Si tratta di risultati che – secondo i coltivatori – trovano riscontro nei pareri delle Autorità responsabili come la FAO che ha giudicato gli allevamenti italiani una garanzia di sicurezza contro l’eventuale rischio della circolazione del virus dell’influenza dei polli, per le buone condizioni igieniche e i controlli eseguiti. La produzione degli allevamenti italiani è più che sufficiente a rispondere nelle quantità alla domanda dei consumatori nazionali e offre le massime garanzie di sicurezza alimentare, come ripetutamente affermato da autorevoli esponenti del mondo scientifico dai quali sono venute, peraltro, importanti rassicurazioni sull’assoluta assenza di rischi nel consumo di carne di pollo.
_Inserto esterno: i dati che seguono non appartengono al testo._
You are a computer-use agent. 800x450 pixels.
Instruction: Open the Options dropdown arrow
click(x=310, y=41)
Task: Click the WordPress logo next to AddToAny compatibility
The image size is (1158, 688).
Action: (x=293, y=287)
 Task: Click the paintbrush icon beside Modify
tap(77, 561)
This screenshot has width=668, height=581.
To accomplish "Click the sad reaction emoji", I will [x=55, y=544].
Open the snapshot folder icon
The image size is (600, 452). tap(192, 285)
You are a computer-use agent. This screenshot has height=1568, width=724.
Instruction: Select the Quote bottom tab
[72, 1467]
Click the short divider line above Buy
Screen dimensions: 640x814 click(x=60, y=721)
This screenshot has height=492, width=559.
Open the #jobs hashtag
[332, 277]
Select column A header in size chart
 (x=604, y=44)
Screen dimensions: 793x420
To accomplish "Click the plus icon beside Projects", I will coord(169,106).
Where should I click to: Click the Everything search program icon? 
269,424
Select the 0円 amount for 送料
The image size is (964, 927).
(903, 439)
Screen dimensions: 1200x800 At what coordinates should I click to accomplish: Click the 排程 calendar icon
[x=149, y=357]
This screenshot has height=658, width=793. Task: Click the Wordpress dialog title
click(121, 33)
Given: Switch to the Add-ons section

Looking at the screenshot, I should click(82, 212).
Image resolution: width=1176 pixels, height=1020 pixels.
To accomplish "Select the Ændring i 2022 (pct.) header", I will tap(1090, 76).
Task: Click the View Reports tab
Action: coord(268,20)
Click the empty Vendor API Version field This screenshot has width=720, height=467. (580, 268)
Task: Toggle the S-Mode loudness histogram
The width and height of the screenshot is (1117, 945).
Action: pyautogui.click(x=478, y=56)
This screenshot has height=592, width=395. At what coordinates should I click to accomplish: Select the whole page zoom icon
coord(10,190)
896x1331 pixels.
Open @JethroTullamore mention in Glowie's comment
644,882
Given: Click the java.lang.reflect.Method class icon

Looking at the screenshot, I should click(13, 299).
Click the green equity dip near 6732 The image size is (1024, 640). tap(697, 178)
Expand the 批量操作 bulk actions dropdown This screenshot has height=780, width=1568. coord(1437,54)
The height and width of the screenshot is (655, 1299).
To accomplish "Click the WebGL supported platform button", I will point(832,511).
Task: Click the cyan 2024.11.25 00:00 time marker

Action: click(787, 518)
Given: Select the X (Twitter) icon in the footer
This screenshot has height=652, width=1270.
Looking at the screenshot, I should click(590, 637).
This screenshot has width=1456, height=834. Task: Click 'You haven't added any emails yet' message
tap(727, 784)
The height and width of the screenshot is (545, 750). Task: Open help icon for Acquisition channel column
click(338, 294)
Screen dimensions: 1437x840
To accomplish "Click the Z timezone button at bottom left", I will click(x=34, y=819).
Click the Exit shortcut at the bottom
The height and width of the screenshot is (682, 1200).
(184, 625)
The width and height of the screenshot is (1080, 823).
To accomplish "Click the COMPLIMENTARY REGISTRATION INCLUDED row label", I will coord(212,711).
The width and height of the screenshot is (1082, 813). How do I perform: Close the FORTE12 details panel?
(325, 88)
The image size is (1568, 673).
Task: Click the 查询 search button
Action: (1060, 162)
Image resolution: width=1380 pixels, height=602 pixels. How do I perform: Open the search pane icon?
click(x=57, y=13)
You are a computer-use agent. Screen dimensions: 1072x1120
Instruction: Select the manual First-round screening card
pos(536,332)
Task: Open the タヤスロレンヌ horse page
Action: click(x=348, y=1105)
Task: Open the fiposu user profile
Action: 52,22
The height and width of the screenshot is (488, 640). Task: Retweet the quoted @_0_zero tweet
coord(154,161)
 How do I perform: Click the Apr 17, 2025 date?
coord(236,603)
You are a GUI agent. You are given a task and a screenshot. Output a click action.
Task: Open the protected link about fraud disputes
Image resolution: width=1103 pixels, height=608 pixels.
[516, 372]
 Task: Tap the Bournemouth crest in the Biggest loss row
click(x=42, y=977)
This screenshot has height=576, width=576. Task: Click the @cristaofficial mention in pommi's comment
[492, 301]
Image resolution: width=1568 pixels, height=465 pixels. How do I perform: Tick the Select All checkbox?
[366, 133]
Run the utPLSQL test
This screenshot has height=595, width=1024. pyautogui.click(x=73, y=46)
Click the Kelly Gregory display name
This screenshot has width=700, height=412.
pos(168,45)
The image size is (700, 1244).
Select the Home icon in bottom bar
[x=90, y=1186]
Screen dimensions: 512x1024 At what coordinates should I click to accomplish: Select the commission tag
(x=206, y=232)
All’introduzione dell’etichetta di origine della carne di pollo si attende – afferma l’ associazione di categoria – un freno all’impatto psicologico sul mercato determinato dal "virus dei polli" con un calo dei consumi del 32 % che ha danneggiato allevatori e consumatori considerato che otto famiglie italiane su dieci consumava pollo che è il tipo di carne con il primato della convenienza economica nell’assicurare un apporto proteico adeguato all’organismo. D’altra parte gli effetti positivi sui consumi alimentari delle misure per la trasparenza dell’informazione sono confermati da altre esperienze come il latte fresco dove si è registrato negli acquisti familiari un boom dell’8 per cento medio nei tre mesi successivi all’obbligo di indicare sulle confezioni il luogo di provenienza o mungitura previsto a partire dal 7 giugno del 2005.

Ad apprezzare l’entrata in vigore della nuova norma sull’etichettatura dei polli sono soprattutto le casalinghe e gli anziani. La violazione – precisano i coltivatori – comporta la sospensione dell’attività da un minimo di sette ad un massimo di ventuno giorni. Con l’entrata in vigore del nuovo provvedimento circa la metà della spesa degli italiani è garantita dalla "carta di identità", ma molto resta da fare e l’etichetta resta anonima per la carne di maiale, le conserve vegetali e i succhi di frutta, ma anche per l’extravergine di oliva con la possibilità di commercializzare olio ottenuto da miscele di origine diversa senza che questo venga indicato in etichetta. Una situazione – conclude Coldiretti – alla quale occorre al più presto porre rimedio completando il percorso virtuoso, per combattere le emergenze alimentari, che ha già portato all’etichettatura trasparente per la carne bovina l’ortofrutta fresca, le uova, il miele e il latte fresco.

Per la Cia: "Un’etichettatura chiara e trasparente permette una reale rintracciabilità del prodotto e costituisce un elemento importante per tranquillizzare i cittadini e far sì che i consumi possano riprendersi. Attualmente, infatti, si registrano cali consistenti nelle vendite di pollame (tra il 30 e il 40 per cento) provocati, appunto, dalle notizie sull’influenza aviaria e dagli allarmismi sul virus. Diminuzione che mette a rischio di chiusura molti allevamenti (sono 6100 in tutto il Paese) e in pericolo posti di lavoro nella filiera del settore che occupa più di 80 mila persone".